Please rewrite the stretch of items from the line containing "This screenshot has height=1264, width=1008." through the line containing "Looking at the screenshot, I should point(652,132).", replacing "Query Designer" with "Report Builder" and leaving everything else unchanged.

Records from a data collection:
— BEGIN —

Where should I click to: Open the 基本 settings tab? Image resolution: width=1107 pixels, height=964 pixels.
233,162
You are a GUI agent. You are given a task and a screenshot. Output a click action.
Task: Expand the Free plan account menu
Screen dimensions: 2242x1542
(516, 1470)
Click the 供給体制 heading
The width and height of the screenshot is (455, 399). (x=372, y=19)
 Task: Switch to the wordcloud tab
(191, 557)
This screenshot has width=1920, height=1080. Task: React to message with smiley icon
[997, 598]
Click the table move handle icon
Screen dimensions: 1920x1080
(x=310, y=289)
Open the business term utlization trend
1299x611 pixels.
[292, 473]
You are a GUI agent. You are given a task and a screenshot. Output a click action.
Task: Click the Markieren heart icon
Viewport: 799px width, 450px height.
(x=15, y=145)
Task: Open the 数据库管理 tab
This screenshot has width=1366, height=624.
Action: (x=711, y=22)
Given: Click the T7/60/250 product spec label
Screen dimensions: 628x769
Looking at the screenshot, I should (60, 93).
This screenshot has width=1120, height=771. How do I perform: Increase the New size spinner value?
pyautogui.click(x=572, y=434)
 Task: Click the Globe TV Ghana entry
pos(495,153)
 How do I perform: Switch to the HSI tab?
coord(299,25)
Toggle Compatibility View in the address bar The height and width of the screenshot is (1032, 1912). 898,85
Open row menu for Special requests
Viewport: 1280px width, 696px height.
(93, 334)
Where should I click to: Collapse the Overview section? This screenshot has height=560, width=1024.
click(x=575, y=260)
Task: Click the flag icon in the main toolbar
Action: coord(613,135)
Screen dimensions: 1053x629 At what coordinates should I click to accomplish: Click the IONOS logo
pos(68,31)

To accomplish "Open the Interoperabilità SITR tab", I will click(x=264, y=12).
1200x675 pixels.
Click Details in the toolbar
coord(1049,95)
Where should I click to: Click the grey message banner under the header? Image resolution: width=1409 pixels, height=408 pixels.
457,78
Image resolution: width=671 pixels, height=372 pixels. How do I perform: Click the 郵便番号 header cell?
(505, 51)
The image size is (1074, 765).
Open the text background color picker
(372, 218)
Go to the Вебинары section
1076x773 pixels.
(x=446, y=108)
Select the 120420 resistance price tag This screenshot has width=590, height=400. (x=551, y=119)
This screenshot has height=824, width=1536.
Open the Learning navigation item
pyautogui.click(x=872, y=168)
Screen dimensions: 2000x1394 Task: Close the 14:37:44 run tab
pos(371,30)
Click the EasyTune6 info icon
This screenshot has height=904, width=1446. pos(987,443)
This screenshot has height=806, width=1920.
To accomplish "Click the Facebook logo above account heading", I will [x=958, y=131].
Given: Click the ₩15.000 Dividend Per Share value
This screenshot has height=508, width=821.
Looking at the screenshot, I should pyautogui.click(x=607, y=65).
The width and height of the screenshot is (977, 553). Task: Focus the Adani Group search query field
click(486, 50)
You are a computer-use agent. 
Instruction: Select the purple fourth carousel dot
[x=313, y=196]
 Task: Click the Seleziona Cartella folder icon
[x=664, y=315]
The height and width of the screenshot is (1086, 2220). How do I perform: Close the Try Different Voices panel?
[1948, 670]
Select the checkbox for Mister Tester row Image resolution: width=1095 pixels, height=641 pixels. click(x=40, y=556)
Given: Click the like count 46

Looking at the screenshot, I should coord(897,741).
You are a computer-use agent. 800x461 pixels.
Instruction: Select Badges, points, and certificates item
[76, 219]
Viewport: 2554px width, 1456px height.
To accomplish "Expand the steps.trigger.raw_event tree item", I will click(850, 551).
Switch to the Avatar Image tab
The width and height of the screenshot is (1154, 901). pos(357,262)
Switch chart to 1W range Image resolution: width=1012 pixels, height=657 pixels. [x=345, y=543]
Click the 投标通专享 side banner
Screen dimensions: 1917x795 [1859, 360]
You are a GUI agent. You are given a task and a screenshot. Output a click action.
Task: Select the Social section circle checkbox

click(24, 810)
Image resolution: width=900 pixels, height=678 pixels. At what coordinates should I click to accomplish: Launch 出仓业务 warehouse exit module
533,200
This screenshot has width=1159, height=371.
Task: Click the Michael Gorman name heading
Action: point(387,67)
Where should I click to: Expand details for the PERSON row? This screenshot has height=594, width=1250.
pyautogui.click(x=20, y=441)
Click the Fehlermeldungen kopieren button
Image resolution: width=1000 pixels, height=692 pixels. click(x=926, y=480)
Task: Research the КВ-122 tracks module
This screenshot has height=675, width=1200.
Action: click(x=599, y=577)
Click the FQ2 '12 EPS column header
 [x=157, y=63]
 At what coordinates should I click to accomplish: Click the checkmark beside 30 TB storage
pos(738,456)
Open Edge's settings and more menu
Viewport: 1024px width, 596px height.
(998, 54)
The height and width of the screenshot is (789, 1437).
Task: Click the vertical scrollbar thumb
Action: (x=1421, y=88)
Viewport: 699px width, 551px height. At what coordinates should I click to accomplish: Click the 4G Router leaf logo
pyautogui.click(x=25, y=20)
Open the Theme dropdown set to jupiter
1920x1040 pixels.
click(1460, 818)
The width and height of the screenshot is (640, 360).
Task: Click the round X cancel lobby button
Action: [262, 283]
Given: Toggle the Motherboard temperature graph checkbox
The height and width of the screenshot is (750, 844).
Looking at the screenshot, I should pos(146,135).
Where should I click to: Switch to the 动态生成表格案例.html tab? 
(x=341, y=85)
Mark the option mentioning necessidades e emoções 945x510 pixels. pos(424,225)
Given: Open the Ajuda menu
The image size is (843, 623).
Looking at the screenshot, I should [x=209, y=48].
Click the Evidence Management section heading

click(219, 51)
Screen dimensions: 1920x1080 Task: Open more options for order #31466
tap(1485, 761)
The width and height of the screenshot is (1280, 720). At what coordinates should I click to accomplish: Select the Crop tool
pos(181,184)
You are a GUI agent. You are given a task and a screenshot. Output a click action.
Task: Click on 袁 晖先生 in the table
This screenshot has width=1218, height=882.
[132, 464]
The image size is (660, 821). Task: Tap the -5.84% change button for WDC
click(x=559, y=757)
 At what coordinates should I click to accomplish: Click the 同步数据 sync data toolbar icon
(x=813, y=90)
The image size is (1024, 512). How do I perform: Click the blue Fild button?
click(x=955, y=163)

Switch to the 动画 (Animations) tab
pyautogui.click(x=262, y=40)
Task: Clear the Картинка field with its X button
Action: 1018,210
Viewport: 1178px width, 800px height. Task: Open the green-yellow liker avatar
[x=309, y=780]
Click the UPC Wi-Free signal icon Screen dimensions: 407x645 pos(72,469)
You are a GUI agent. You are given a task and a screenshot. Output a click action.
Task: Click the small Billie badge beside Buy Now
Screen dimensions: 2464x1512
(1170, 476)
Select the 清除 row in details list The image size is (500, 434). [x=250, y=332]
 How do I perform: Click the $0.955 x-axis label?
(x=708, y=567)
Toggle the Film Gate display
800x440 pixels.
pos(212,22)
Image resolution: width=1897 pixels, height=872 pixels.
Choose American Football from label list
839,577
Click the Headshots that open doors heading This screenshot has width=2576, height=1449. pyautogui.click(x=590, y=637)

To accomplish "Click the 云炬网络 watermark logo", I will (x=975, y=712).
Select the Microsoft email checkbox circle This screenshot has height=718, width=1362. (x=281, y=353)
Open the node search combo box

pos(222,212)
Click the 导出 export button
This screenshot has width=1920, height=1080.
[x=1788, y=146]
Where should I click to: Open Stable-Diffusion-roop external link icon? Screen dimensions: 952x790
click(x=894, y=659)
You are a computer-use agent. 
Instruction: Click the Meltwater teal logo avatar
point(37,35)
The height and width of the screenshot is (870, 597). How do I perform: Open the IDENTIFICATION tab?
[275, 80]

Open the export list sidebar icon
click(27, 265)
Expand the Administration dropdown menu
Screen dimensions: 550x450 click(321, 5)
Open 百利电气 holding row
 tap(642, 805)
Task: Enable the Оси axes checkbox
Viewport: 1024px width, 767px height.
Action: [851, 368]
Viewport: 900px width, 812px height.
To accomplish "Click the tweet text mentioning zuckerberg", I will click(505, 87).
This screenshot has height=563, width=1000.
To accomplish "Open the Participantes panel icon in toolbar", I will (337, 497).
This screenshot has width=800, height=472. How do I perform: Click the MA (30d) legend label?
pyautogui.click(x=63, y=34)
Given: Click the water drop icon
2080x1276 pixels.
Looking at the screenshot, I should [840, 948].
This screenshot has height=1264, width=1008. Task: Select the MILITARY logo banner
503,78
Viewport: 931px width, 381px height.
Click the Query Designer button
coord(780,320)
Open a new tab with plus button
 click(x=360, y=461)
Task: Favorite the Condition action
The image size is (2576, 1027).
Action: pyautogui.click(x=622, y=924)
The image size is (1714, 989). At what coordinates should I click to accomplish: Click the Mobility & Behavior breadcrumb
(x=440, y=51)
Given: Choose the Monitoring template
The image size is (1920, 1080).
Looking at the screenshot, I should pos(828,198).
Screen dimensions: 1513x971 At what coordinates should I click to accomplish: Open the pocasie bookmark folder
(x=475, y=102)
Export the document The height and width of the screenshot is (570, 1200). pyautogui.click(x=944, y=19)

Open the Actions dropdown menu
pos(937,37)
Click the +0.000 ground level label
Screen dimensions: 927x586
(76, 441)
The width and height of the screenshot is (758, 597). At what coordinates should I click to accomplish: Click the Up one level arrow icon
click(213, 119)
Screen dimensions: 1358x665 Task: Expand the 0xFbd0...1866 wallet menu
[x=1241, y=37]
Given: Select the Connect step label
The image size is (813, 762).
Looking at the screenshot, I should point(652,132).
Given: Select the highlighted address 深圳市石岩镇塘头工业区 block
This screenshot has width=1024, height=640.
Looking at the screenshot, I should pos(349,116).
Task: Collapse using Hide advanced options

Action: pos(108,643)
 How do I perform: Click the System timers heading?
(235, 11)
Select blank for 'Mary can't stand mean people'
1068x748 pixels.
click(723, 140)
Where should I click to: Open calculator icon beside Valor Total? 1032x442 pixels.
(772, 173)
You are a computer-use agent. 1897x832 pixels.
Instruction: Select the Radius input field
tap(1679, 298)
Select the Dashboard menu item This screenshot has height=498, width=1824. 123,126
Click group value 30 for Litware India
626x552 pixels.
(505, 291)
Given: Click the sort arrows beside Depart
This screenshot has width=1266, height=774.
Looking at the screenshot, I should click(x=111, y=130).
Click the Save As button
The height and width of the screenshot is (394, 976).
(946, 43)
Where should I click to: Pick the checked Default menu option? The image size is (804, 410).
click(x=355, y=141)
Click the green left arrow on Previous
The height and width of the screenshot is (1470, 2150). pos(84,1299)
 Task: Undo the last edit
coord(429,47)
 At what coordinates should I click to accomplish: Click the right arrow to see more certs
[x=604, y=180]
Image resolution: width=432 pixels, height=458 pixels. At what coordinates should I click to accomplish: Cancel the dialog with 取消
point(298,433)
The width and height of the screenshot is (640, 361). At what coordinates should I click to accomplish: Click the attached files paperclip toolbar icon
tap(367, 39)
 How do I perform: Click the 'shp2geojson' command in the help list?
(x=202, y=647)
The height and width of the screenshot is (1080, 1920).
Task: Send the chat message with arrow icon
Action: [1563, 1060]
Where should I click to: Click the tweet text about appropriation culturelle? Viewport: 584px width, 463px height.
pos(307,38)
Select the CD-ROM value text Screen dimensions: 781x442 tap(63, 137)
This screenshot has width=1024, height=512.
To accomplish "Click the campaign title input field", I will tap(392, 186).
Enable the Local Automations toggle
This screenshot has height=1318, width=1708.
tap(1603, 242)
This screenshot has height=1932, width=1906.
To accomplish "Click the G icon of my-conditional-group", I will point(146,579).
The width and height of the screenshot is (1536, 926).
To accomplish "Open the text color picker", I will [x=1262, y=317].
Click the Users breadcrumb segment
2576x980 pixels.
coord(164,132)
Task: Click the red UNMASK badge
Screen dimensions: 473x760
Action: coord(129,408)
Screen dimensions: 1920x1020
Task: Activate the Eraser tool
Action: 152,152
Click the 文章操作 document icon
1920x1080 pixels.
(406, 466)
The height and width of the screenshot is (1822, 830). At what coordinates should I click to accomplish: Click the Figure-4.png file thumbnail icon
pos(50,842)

— END —

▶ [Solution for this task]
This screenshot has height=1264, width=1008. Task: Select the MILITARY logo banner
503,78
Viewport: 931px width, 381px height.
Click the Report Builder button
coord(780,320)
Open a new tab with plus button
 click(x=360, y=461)
Task: Favorite the Condition action
The image size is (2576, 1027).
Action: pyautogui.click(x=622, y=924)
The image size is (1714, 989). At what coordinates should I click to accomplish: Click the Mobility & Behavior breadcrumb
(x=440, y=51)
Given: Choose the Monitoring template
The image size is (1920, 1080).
Looking at the screenshot, I should pos(828,198).
Screen dimensions: 1513x971 At what coordinates should I click to accomplish: Open the pocasie bookmark folder
(x=475, y=102)
Export the document The height and width of the screenshot is (570, 1200). pyautogui.click(x=944, y=19)

Open the Actions dropdown menu
pos(937,37)
Click the +0.000 ground level label
Screen dimensions: 927x586
(76, 441)
The width and height of the screenshot is (758, 597). At what coordinates should I click to accomplish: Click the Up one level arrow icon
click(213, 119)
Screen dimensions: 1358x665 Task: Expand the 0xFbd0...1866 wallet menu
[x=1241, y=37]
Given: Select the Connect step label
The image size is (813, 762).
Looking at the screenshot, I should point(652,132).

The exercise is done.